REQUIRED WORK
Only the lines from the one that contains "Task: Edit the Найменування складу name field" through the end of the entries, both included, should be transcribed, exactly and without pictures.

PROVIDED DATA
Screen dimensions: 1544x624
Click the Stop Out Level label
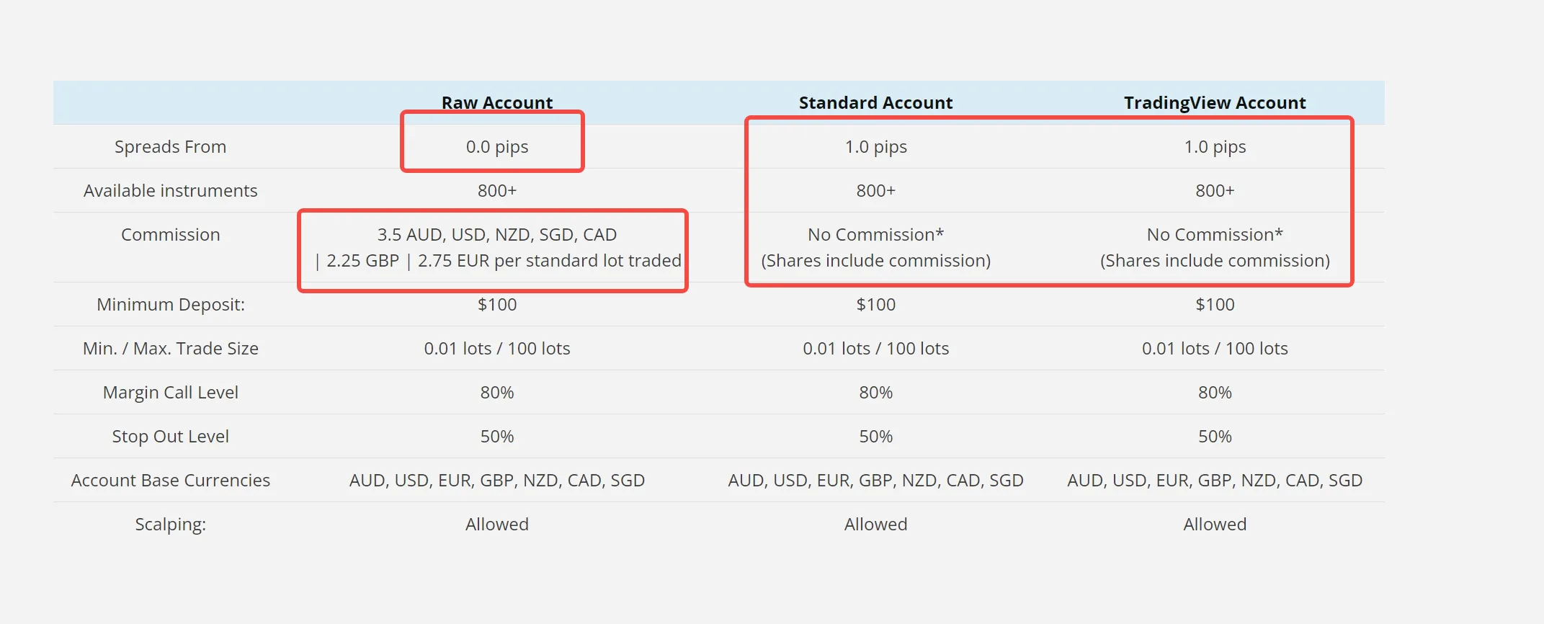coord(170,437)
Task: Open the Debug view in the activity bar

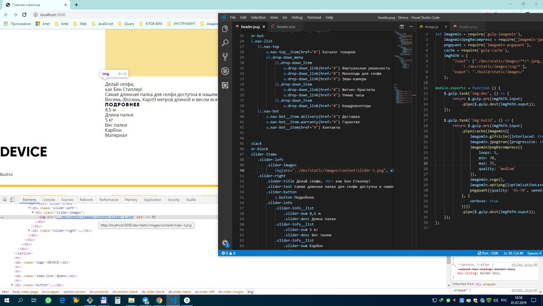Action: click(x=225, y=71)
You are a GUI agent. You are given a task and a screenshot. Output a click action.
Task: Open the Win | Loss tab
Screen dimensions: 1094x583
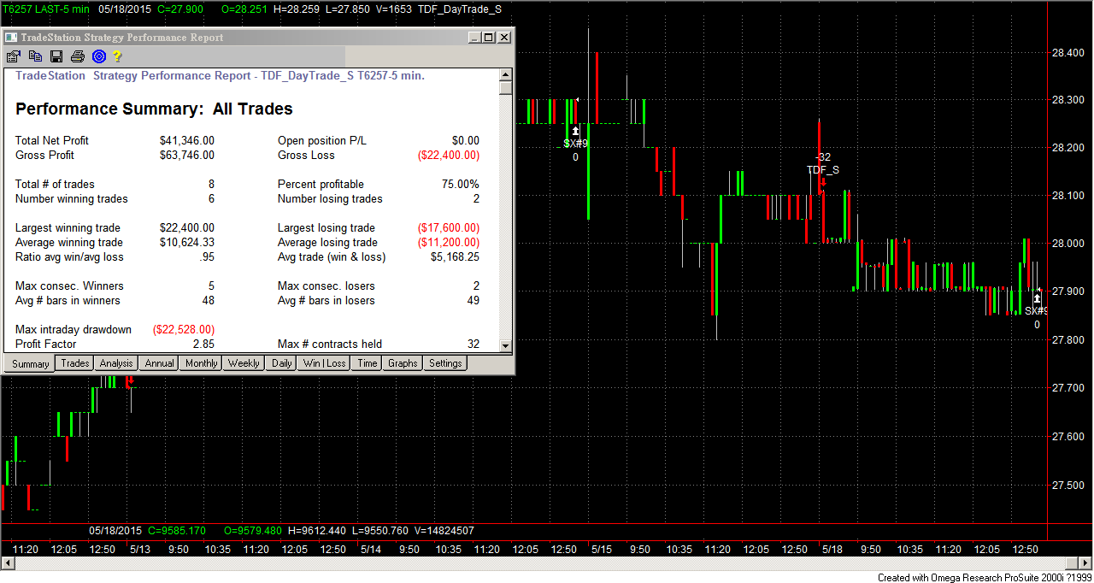pyautogui.click(x=325, y=363)
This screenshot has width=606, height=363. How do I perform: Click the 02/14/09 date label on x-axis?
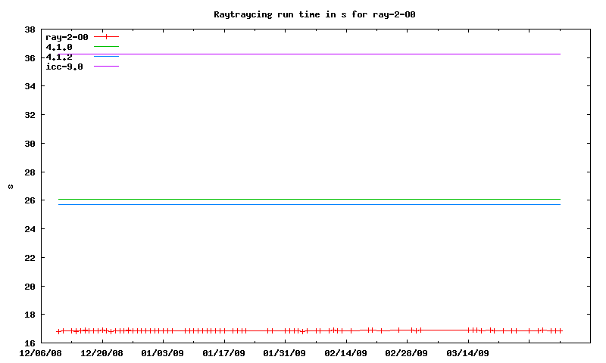coord(345,352)
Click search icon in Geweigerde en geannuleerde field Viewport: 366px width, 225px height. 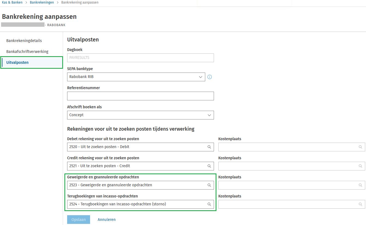pos(209,185)
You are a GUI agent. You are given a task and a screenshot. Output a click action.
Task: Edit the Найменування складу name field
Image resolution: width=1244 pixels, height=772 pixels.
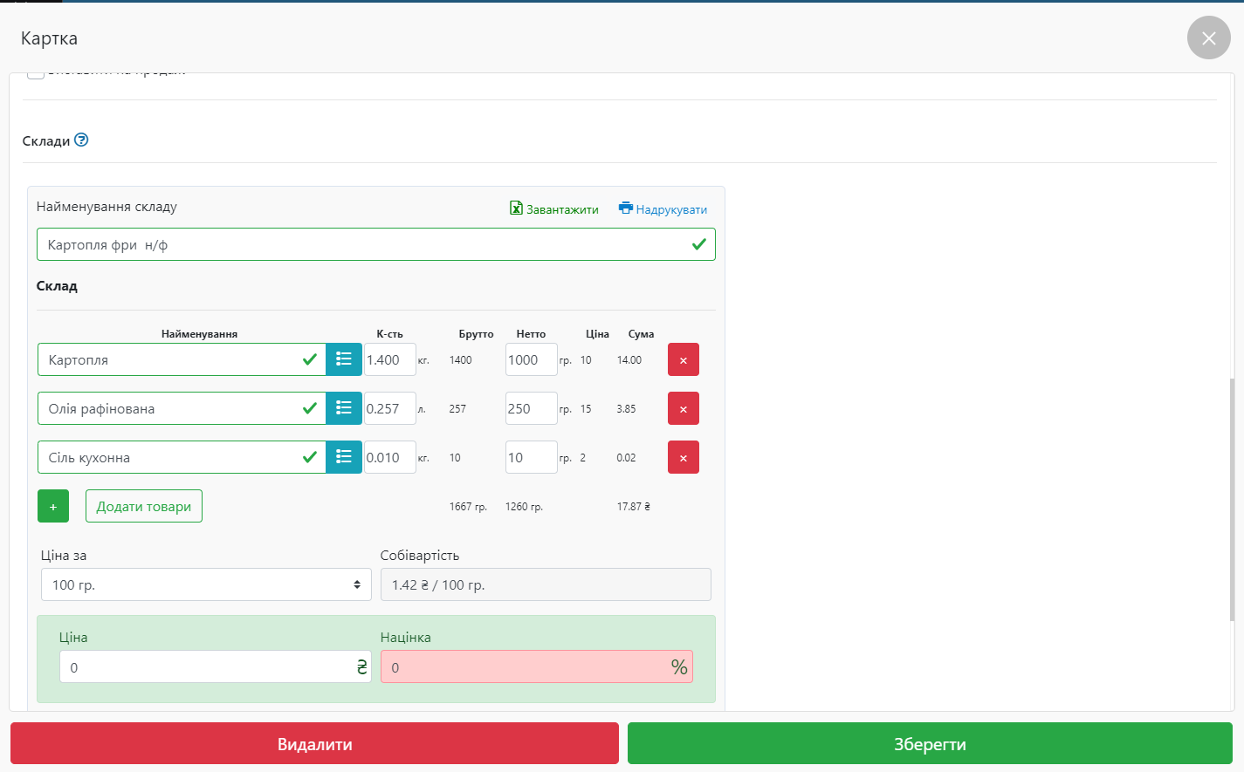click(367, 244)
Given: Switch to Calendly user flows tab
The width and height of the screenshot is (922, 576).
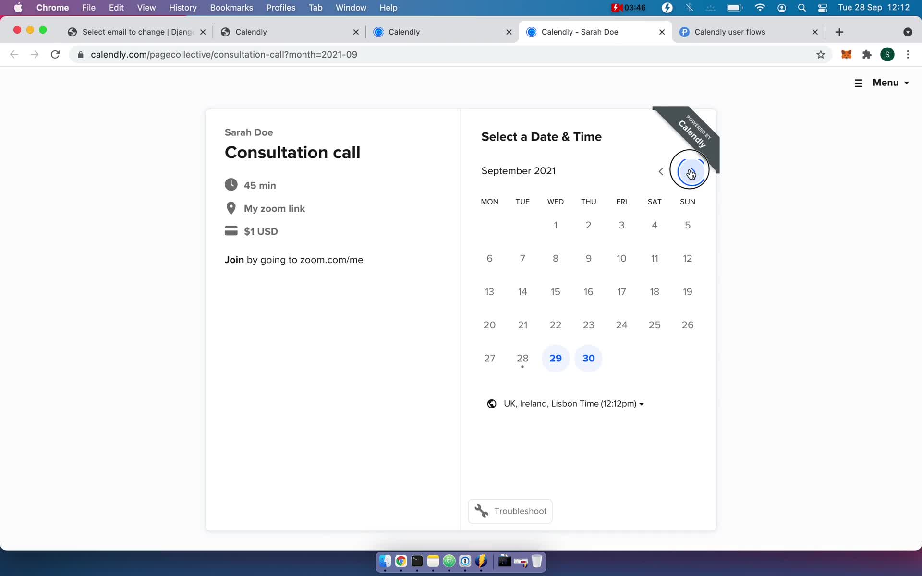Looking at the screenshot, I should [x=729, y=31].
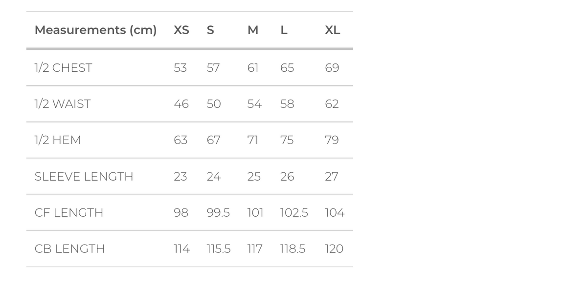Click the XS chest value 53
The image size is (587, 288).
[181, 68]
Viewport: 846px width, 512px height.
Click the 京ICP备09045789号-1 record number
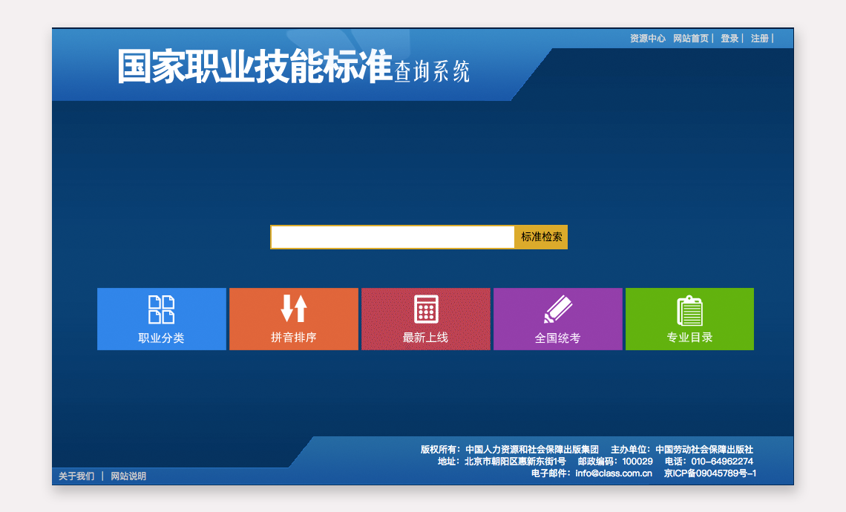coord(710,473)
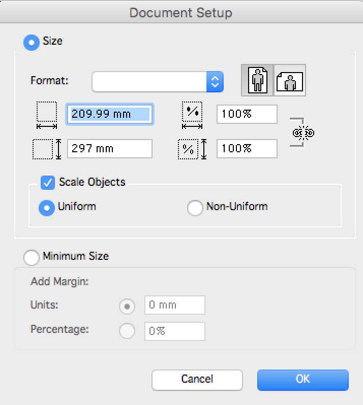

RESULT FOR THIS TASK
Task: Edit the Найменування складу name field
Image resolution: width=1244 pixels, height=772 pixels.
click(367, 244)
Given: Switch to Calendly user flows tab
The width and height of the screenshot is (922, 576).
Looking at the screenshot, I should [x=729, y=31].
Click the XS chest value 53
The image size is (587, 288).
[181, 68]
Viewport: 846px width, 512px height.
Click the 京ICP备09045789号-1 record number
coord(710,473)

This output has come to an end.